Probate Avoidance for a Same-Sex Couple

Estate planning is especially important for same-sex couples.

Estate planning is a bigger concern to Jim and Terry than it is to many other men in their 40s. That's because Jim and Terry are a gay couple, who live in a state that doesn't offer same-sex marriage, registered domestic partnership, or civil union. And because in their state the surviving member of an unmarried couple does not have any rights to any of the deceased partner's property, their closest relatives would inherit their property unless they make other arrangements.

They own two large assets together: their house, which is worth about $375,000, and a mutual fund account. Over the years, they've bought a television, computer, stereo, furniture, and other household items together, too. Each separately owns bank accounts, a car, and a retirement account.

Because they're in good health and relatively young, Jim and Terry don't want to invest a lot of effort in probate avoidance right now. They've been planning just to write basic wills, to be sure that property goes to the surviving partner. They decide to consider only some simple probate-avoidance steps—ones that won't take a lot of money or time.

The house. They start by checking the deed to their house—something they haven't looked at since they closed escrow four years ago. They find that the deed lists them as "tenants in common." That means that if one of them died tomorrow, the survivor would not automatically inherit the deceased partner's half-interest.

To solve this problem, they decide to put title to the house into joint tenancy. That way, when one partner dies, the house will automatically belong to the other. And they kill another bird with the same stone: Probate won't be required, either. All they have to do is prepare and sign a new deed, transferring the property from themselves as tenants in common to themselves as "joint tenants with right of survivorship." They record (file) the deed with the county land records office, and they're done.

That takes care of probate at the death of the first partner, but not the second.

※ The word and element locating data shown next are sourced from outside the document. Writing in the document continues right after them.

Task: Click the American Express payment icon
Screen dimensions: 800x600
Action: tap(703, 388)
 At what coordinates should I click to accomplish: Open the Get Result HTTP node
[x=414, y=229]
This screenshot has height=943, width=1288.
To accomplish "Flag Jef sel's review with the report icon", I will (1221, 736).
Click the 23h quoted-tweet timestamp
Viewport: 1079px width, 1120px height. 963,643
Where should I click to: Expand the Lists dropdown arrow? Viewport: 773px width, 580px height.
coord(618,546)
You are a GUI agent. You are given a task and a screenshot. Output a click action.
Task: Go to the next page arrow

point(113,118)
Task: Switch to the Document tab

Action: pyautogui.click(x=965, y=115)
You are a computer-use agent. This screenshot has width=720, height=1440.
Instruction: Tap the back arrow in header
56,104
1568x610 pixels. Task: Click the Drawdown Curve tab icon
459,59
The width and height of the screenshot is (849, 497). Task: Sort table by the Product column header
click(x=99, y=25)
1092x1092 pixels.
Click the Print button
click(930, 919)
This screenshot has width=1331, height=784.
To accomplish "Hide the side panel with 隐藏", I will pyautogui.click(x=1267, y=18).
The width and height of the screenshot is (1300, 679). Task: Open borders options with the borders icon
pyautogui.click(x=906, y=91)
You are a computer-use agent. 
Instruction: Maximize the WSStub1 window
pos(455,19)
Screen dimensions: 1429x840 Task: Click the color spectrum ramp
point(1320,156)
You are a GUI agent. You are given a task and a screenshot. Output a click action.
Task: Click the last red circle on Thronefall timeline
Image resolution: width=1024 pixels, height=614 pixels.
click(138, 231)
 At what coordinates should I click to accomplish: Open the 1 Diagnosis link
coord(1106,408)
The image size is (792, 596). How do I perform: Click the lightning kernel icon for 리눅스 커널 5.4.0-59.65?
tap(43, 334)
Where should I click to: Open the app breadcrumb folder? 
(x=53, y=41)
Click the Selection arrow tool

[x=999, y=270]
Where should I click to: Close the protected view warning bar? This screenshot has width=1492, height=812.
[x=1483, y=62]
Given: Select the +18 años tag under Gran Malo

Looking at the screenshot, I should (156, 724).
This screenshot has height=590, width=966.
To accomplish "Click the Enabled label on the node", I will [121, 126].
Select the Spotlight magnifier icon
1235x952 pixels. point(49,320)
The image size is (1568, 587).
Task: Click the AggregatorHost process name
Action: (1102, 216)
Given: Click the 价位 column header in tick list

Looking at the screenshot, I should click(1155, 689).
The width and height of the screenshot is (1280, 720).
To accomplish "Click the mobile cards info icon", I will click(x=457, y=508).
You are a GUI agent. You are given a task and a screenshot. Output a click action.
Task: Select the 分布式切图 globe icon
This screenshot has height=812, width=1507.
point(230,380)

Jim and Terry decide that they're just not willing to worry about that now. There should be plenty of time for the survivor to deal with that issue—perhaps by creating a living trust or using a transfer-on-death deed—later.

The mutual fund account. Neither Jim nor Terry can remember how they set up ownership to the mutual fund account they opened together. But when they check their latest account statement, they get a pleasant surprise: They are already joint tenants with right of survivorship—or, as the statement has it, "JT WROS." Nothing to do there. When one of them dies, the survivor will automatically become the sole owner of the account.

Bank and retirement accounts. Jim and Terry decide to name each other as the payable-on-death beneficiary of the bank accounts they each own separately. It's easy and free, and again solves two problems: getting the money to the person they want to inherit it and avoiding probate. They do the same thing with their retirement accounts, by listing each other as beneficiary on the forms provided by the account custodian.

Cars, household items, and the like. Jim and Terry deal with the rest of their belongings in their wills. Each leaves his share of household items to the other, and they both also use their wills to leave gifts to family members, friends, and charities.

Those beneficiaries will probably be able to claim their property with a simple affidavit (sworn statement), without any probate court involvement. That's because Jim and Terry live in a state that offers a simple, out-of-court procedure for claiming assets when an estate contains property worth less than $50,000. Many assets—those owned in joint tenancy or held in a living trust, for example—aren't considered when determining whether or not an estate is under the $50,000 cutoff, so the estate of Jim or Terry would probably qualify for the affidavit procedure.

Jim and Terry's Probate-Avoidance Plan




Put in joint tenancy.

Bank and retirement accounts

Name payable-on-death beneficiaries.

Mutual fund

Keep in joint tenancy.

Cars and everything else

Pass under wills (will probably avoid probate because of state rules for small estates).